------ ENTRIES SUPPLIED ------

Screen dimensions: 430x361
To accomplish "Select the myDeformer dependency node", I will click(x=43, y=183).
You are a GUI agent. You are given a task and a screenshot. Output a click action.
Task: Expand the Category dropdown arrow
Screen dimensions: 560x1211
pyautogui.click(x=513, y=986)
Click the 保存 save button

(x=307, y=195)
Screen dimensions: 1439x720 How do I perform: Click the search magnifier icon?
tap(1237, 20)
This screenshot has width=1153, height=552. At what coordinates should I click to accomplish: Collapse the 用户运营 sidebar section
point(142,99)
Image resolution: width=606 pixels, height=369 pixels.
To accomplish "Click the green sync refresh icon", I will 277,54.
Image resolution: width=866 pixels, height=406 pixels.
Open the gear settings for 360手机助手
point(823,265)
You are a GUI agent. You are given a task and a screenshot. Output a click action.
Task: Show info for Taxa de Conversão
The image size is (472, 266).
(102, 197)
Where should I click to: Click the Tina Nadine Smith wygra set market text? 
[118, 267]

------
------ ENTRIES SUPPLIED ------

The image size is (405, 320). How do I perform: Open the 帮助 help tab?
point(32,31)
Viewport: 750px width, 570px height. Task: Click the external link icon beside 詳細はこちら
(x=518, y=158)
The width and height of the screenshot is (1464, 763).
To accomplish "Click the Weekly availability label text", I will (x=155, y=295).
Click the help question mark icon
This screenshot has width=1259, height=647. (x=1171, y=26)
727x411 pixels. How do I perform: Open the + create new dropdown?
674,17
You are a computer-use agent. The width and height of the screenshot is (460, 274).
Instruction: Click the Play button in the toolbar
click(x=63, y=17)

------
------ ENTRIES SUPPLIED ------

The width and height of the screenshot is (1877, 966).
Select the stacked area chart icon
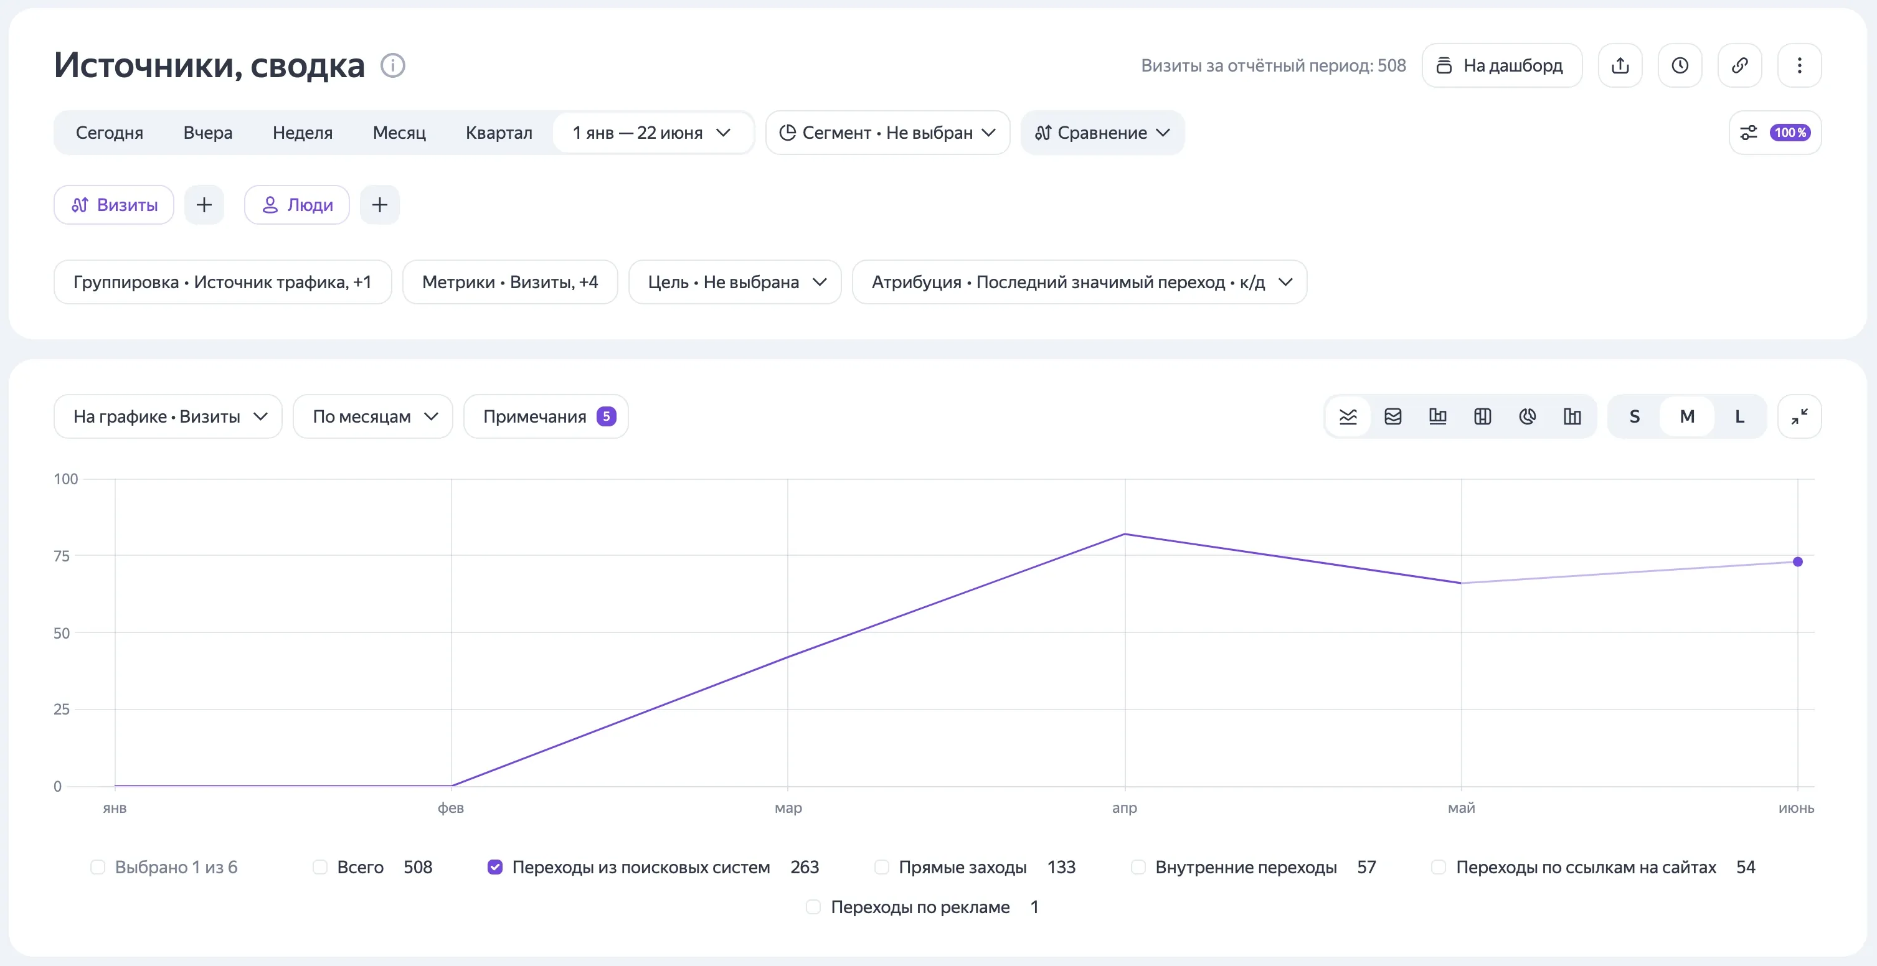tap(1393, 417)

------

Check the records above and copy each line that has the string "will".

■ ANSWER SECTION
To accomplish "Select the myDeformer dependency node", I will click(x=43, y=183).
To accomplish "Click the green sync refresh icon", I will 277,54.
To accomplish "Click the Weekly availability label text", I will (x=155, y=295).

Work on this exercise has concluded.